Stash Value: NONE, or What?
By Scott Kruize
My kit stash isn't worth anything. Neither is yours. Neither is anybody's.
This was brought home to all of us in the IPMS's Seattle Chapter. President Eric, surprising us yet again with another demonstration of his near-superhuman powers, brought box after big box of unbuilt plastic kits to our October meeting. Around 1500 of them. Most of them were 1/72 scale plastic airplane kits from quite a ways back. The makers were are are perfectly respectable, but their kit contents were made to the standards Then, not Today's. Some of these kits were still in production; most weren't the kind we're willing to pay for. (From Web-based mail order houses, of course: pretty much all there are since the general demise of hobby shops.) Such kits had prices that we had to budget hard for, modeling as kids back Then, but this huge mass from that period went for...
The decades-long accumulation belonged to a modeler that we don't know (not a Chapter member) but his son found the IPMS/Seattle chapter: "My brothers and I have been scouring the Internet trying to find like-minded people that may be interested in...his collection." After Eric enumerated the costs and possible benefits of various ways of handling it, the son decided just to let our club have everything-hence our Prez ended up offering us all those boxes, All that COULD be done at our meetings was to give them away.
No exaggeration: not only did all the ninety or so members present spend well over an hour perusing this windfall, without taking it all. The kits didn't finish going out till the following month's meeting. Even then, many were left.
Being philosophically unable to allow plastic model kits to go into a landfill, and I'm not the only one, I took a modest-sized box to the nearby St. Vincent de Paul's thrift store. Three weeks later, attending their monthly half-off sale, it was clear that the donations hadn't leapt off the shelves. Some still sat among the puzzles.
To return to my opening line: my stash would generate little, if any, cash in sales. My nearly five hundred kit boxes are – for what it's worth – regarded by some modeling colleagues as but a trifle...a feeble, minimalist imitation of an actual model stash. Some of those colleagues have a higher proportion of more modern kits that – as I write this – retain some commercial value. But that'll fade over time, just like our deceased benefactor's collection.
Let's leave that grim prognosis and change viewpoints: from financial to functional...
I have a kit stash!

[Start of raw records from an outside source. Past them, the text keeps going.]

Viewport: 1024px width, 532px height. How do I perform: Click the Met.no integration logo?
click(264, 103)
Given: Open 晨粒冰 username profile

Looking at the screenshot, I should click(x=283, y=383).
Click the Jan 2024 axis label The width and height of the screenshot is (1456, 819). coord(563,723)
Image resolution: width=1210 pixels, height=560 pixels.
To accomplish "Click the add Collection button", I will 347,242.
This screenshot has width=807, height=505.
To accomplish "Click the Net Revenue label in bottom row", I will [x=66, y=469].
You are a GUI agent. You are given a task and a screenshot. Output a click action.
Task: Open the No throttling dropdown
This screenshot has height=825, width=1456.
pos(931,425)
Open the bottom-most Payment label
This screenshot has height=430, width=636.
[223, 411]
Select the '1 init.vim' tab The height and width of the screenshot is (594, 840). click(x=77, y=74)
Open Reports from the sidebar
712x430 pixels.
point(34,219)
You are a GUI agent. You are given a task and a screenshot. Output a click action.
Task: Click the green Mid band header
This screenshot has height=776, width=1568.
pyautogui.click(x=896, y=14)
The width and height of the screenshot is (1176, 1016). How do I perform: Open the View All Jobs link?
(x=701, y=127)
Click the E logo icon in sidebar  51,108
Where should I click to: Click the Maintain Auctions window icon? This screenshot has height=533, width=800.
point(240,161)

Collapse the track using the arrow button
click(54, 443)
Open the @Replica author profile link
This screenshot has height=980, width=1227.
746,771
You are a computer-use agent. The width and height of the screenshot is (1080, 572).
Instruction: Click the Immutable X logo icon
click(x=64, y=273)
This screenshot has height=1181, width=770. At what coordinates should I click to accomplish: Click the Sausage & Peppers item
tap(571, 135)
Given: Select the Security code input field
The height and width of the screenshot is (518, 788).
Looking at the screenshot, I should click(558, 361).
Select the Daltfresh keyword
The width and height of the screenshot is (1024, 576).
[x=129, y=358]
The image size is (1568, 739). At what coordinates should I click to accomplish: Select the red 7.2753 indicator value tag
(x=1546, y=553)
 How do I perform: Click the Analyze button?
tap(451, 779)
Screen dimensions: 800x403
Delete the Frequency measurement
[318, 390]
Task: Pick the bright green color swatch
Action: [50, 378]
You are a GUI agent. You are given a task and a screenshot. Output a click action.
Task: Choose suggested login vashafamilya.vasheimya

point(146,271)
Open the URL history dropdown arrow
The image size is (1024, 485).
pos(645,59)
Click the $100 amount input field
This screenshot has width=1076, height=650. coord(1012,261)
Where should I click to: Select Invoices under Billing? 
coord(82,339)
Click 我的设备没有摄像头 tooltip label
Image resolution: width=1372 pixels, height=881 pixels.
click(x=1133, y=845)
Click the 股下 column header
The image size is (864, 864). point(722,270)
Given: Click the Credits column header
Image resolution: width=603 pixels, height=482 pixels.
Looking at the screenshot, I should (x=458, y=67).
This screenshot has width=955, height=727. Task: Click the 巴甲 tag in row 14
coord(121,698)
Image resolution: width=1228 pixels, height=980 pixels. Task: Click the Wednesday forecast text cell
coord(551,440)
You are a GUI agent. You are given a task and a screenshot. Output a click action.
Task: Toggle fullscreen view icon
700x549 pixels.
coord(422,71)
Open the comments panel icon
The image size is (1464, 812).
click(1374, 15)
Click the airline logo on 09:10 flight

Unimaginable when modeling way back When. I never had more than one kit at a time: one purchase at Thunderbird Drugs consumed my entire weekly allowance. Like the rest of you, my income rose in adulthood. Even in real terms, correcting for inflation and expenses. I have to put a roof over my own head, clothes on my own back, food on my own table, expenses I should've appreciated more as my parents covered them. Nevertheless, now I still have enough so-called 'disposable income' to have gathered several racks of kits.
I can draw any out whenever I feel like it...whenever I have a little time and energy. In between, I look over my shelves with all the pleasure misers must get, I suppose, of fondling gold coins. If my personal 'build rate' is factored against actuarial tables, it seems next-to-inevitable that I'll never get all my kits built, even if I never purchase a single additional one. Nevertheless, I'm rich! Rich, rich, RICH! Bu-WAH-ha-HA! Even richer now, having taken a few of the old kits from those two IPMS meetings. Fellow club members can't accuse me of being foolish...none could possibly reach the requisite Moral High Ground...weighed down as they are by their own stashes!
Whatever! My wife Sandra says everyone ought to have at least some refuge – some experience – some part of their life – where they have the feeling of being rich. We modelers are fortunate to have such. Come to think of it, that's why I cling to that slogan I inherited here on Internet Modeler:
Build What You Want, the Way You Want To, and Above All, Have Fun!